Your instructions: Filter the records below and copy every line containing the word "agent".

BEGIN Input for this task

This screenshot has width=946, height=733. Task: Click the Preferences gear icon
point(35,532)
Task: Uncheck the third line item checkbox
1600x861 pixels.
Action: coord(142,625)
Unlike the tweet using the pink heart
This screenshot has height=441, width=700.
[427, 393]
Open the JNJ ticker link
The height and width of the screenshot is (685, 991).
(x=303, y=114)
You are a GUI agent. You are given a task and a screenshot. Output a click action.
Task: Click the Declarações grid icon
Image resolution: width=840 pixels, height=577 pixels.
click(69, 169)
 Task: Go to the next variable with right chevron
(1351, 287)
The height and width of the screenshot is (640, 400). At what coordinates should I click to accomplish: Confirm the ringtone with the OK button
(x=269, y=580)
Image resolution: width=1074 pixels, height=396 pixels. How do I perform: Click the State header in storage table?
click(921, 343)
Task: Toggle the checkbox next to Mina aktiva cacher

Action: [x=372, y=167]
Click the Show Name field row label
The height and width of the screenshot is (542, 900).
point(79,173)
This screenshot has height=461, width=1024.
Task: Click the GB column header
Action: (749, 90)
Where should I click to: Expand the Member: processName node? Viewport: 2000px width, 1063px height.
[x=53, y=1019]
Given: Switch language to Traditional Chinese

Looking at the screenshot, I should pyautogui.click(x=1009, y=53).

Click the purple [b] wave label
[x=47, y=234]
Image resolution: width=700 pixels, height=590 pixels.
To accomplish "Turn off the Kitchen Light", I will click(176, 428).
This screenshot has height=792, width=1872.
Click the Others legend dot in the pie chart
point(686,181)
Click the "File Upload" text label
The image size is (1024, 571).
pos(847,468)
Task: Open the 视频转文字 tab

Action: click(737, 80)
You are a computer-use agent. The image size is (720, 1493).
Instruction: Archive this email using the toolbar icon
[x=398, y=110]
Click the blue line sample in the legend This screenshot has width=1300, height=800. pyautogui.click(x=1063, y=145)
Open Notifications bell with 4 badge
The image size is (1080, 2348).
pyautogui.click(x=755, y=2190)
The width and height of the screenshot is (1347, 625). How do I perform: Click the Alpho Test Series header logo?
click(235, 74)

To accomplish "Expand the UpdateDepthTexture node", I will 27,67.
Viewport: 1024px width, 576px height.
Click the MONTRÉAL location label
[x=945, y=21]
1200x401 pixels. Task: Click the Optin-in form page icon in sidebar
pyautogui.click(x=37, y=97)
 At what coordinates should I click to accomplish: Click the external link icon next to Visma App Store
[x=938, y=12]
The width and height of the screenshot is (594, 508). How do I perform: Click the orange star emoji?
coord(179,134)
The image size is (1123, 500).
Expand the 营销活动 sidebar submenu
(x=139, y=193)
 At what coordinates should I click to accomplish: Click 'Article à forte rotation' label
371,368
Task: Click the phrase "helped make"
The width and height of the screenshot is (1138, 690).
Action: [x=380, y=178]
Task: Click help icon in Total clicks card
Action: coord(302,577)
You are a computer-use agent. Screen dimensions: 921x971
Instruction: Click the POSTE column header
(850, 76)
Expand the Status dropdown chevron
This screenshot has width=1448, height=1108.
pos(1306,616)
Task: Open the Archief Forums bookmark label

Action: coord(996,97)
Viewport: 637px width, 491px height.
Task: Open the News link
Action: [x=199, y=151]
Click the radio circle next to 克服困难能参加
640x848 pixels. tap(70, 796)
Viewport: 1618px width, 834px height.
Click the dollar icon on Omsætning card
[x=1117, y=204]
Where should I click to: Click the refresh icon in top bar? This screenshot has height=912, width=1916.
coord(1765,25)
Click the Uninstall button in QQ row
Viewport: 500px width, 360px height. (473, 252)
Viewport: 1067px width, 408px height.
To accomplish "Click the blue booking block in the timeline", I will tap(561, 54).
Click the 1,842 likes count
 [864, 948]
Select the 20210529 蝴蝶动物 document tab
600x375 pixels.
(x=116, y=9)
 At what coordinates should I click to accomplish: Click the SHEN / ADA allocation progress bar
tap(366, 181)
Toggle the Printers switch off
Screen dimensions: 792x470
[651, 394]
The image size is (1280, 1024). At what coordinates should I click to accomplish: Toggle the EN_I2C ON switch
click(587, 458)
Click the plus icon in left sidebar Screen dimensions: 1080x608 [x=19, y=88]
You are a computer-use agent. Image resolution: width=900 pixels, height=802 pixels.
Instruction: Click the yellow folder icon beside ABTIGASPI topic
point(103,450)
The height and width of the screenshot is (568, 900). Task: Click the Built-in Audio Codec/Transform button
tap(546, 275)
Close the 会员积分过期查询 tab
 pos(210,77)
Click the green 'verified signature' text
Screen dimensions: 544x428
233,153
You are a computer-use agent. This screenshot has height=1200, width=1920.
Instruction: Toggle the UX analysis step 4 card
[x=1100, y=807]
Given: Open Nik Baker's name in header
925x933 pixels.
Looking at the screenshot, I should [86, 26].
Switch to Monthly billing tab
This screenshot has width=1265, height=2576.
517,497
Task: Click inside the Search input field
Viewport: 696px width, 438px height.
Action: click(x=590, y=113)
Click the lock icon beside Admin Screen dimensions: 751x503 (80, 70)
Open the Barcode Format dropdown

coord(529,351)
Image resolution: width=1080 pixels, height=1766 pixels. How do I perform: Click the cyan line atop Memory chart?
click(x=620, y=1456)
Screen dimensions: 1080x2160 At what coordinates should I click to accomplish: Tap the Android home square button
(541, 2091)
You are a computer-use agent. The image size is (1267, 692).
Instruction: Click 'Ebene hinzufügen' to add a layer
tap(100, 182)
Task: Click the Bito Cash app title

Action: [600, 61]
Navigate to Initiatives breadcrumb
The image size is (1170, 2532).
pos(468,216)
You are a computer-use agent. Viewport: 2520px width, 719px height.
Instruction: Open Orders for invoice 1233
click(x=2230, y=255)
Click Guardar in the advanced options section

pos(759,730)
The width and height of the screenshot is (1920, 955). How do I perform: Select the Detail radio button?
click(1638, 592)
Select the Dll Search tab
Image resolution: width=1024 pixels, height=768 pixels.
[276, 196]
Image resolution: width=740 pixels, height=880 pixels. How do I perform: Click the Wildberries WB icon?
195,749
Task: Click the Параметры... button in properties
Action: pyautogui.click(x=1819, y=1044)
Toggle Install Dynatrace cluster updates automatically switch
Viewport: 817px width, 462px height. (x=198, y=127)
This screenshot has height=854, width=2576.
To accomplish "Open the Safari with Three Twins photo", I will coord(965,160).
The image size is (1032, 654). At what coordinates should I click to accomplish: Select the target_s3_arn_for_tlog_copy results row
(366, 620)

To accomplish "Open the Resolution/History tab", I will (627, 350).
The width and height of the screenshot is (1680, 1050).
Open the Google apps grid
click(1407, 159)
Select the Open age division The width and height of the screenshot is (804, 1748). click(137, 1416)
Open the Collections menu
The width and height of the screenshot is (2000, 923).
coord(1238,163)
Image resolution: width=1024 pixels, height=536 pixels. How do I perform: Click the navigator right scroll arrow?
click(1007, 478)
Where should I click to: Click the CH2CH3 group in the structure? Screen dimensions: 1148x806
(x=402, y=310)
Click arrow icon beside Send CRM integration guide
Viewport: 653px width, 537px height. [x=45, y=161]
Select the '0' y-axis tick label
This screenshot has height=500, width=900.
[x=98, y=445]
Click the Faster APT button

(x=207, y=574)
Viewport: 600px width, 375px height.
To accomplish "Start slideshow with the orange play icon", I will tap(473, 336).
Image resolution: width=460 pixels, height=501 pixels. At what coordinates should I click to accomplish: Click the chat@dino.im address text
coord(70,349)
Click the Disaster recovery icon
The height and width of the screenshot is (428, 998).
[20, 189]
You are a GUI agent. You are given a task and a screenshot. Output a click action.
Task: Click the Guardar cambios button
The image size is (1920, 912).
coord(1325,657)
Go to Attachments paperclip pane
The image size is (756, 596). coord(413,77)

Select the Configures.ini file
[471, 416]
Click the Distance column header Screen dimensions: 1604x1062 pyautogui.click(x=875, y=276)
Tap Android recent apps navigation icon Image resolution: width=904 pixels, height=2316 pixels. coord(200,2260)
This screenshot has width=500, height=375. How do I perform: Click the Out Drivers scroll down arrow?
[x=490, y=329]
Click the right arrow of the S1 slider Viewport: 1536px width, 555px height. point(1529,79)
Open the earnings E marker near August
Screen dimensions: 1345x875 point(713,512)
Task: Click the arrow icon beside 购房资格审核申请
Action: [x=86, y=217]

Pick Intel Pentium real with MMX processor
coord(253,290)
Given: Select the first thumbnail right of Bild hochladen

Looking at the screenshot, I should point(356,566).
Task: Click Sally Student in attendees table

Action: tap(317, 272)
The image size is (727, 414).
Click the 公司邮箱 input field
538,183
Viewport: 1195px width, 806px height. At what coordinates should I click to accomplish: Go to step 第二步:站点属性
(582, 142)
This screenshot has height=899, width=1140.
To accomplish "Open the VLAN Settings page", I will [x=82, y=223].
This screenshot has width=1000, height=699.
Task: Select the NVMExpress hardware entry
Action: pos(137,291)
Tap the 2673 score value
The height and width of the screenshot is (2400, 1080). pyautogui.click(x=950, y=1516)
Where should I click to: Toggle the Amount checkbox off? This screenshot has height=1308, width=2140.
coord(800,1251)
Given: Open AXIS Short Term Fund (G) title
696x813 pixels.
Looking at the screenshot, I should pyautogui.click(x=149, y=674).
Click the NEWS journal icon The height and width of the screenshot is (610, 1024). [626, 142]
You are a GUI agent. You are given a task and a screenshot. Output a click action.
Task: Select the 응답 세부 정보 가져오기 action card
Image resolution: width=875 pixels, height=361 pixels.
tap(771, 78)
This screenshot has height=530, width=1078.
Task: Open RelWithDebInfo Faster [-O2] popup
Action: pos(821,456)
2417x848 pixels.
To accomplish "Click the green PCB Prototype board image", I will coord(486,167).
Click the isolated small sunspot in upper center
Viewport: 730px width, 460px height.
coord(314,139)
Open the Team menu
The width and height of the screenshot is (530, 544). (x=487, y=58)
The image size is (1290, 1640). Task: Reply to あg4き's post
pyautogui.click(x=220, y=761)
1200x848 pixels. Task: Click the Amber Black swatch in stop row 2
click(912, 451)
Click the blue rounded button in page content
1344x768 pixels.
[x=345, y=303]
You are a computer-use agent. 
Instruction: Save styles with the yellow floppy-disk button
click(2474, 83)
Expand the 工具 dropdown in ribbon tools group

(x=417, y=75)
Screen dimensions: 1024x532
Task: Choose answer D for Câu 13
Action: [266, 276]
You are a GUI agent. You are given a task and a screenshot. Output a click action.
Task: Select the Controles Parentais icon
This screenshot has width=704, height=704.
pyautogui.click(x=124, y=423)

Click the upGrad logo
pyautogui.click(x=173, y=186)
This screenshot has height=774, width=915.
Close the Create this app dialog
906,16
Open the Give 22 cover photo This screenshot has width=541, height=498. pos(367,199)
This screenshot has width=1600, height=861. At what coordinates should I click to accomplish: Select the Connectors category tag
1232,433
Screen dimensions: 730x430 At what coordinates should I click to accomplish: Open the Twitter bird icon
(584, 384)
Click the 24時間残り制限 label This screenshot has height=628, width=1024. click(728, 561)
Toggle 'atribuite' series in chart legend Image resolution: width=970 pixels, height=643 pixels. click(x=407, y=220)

END Input for this task

Expected output:
You are a GUI agent. You are given a task and a screenshot. Output a click action.
You are a computer-use agent. The image size is (720, 1493).
You are a computer-use agent. Screen dimensions: 921x971
You are a computer-use agent. Image resolution: width=900 pixels, height=802 pixels.
You are a computer-use agent. This screenshot has height=1200, width=1920.
You are a computer-use agent. The image size is (1267, 692).
You are a computer-use agent. Viewport: 2520px width, 719px height.
You are a GUI agent. You are given a task and a screenshot. Output a click action.
You are a GUI agent. You are given a task and a screenshot. Output a click action.
You are a computer-use agent. 
You are a GUI agent. You are given a task and a screenshot. Output a click action.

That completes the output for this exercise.